Yellowrosesmakemehappy · 30/06/2023 19:19

Op said she absolutely lost her shit at a 7 year old? Maybe she’s exaggerating but to me if I did this I would definitely want to learn from it for next time. She said she was absolutely raging.

That was meant for the poster who said I was kicking her when she was down for saying she should remind herself for next time how she acted.

Yellowrosesmakemehappy · 30/06/2023 19:22

Redanditchy · 30/06/2023 19:20

God, some people are sanctimonious.

Anger is a valid emotion and raising your voice is a natural way of letting it be shown! It's good for children to see the impact of their behaviour on our emotions sometimes. They need to know we are human and we are a good testing ground for the reactions of others in the world. I would argue that the occasional shout is far better than silent treatment/passive aggression etc. Though it seems some of the posters on here have reached such mastery of their own emotions that they are totally impervious to any annoyance 🙄

There is a difference between raising your voice and absolutely losing your shit?

Why does there have to be one or the other, silent treatment or shouting?

FloorWipes · 30/06/2023 19:44

Since when is there a rule against shouting.
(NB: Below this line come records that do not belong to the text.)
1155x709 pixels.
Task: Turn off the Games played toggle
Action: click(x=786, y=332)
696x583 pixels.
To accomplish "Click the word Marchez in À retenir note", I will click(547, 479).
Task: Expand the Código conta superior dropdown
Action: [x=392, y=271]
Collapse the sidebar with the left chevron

I personally think that is insane. Shouting is normal and human.

tillylula · 30/06/2023 19:55

@Redanditchy totally agree. Parents feel like they aren't allowed to tell off their own children anymore, for fear its abusive. The little fuckers literally push you to your limit daily (I have 2 toddlers, pregnant with 3rd) and this nicey nicey talk just doesn't get through most of the time. I really try but sometimes you do need to lose your shit to stop the behaviour. We're only human. And the big wide world isn't nicey nicey when you're an adult!
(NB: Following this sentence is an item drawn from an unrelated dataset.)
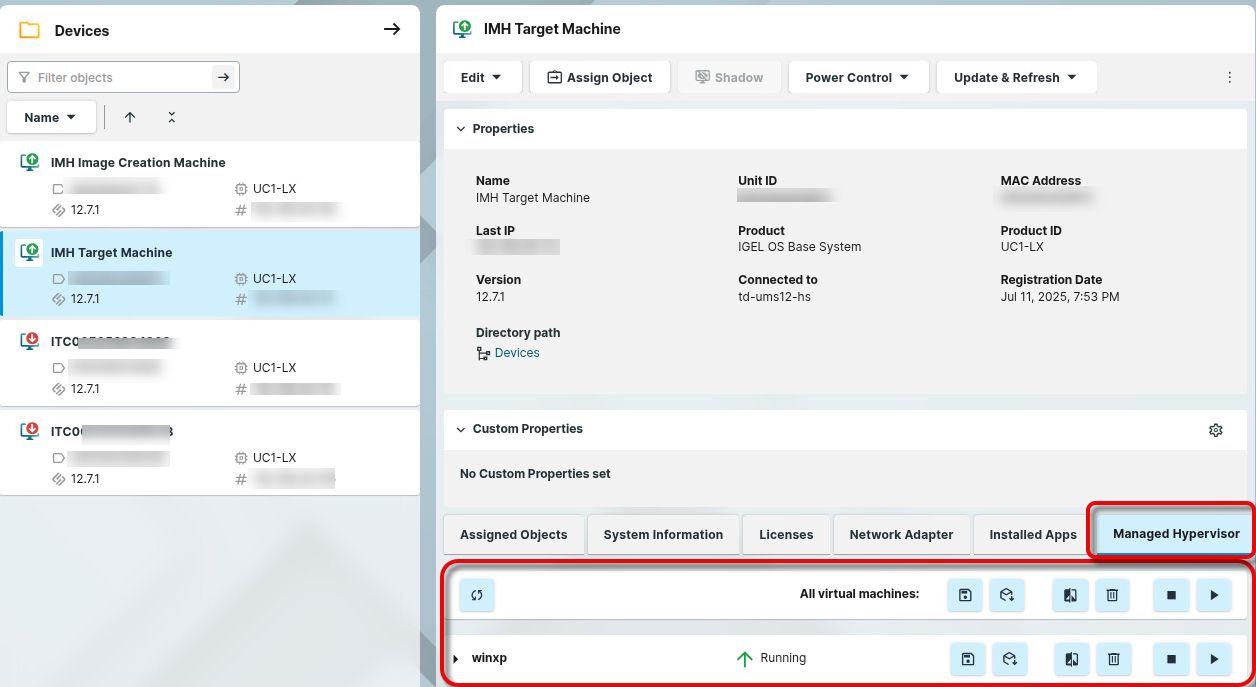Click the ascending sort arrow in Devices panel
Image resolution: width=1256 pixels, height=687 pixels.
point(130,117)
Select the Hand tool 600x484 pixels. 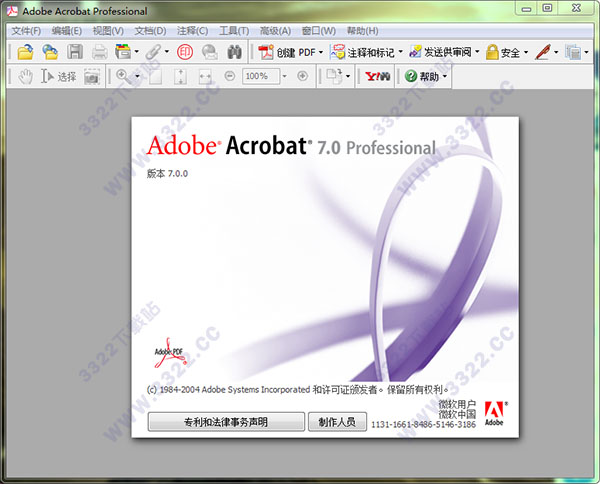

Rollonannualeave · 30/06/2023 20:07

@junebirthdaygirl I don't have a great deal of support unfortunately. I do exercise almost daily which helps a lot. Their dad myvrx is only sporadically helpful. Grandparents frail and live 4 hrs away. 11 year old has become quite challenging lately.

OP posts:
Rollonannualeave · 30/06/2023 20:12

They also trigger me a lot with the noises they make. Screeching, fighting, loud screechy YouTube and the 11 year old has started making this demonic growling noise. When I questioned him and said it was aggressive he said he was just experimenting with his voice 🙄😱

OP posts:
Sometimeswinning · 30/06/2023 20:38

I shout, I reason and I give consequences. None of the people posting you were wrong are helping their children. I never apologise unless I've got it wrong.

Alargeoneplease89 · 30/06/2023 20:39

Blimey you only shouted... I remember my dad knocking our heads together 😂

StephanieSuperpowers · 30/06/2023 20:46

No harm, now and again. You needed a rest and instead of keeping a normal level of noise to allow that, they kept up the noise, messing and fighting. They should know that you're a human being, you need a break sometimes, you deserve some consideration and the fact that they can't even keep it down for half an hour...they should know there's a limit.

Of course shouting isn't great, but it is what people do sometimes if they're driven to their last fraying nerve.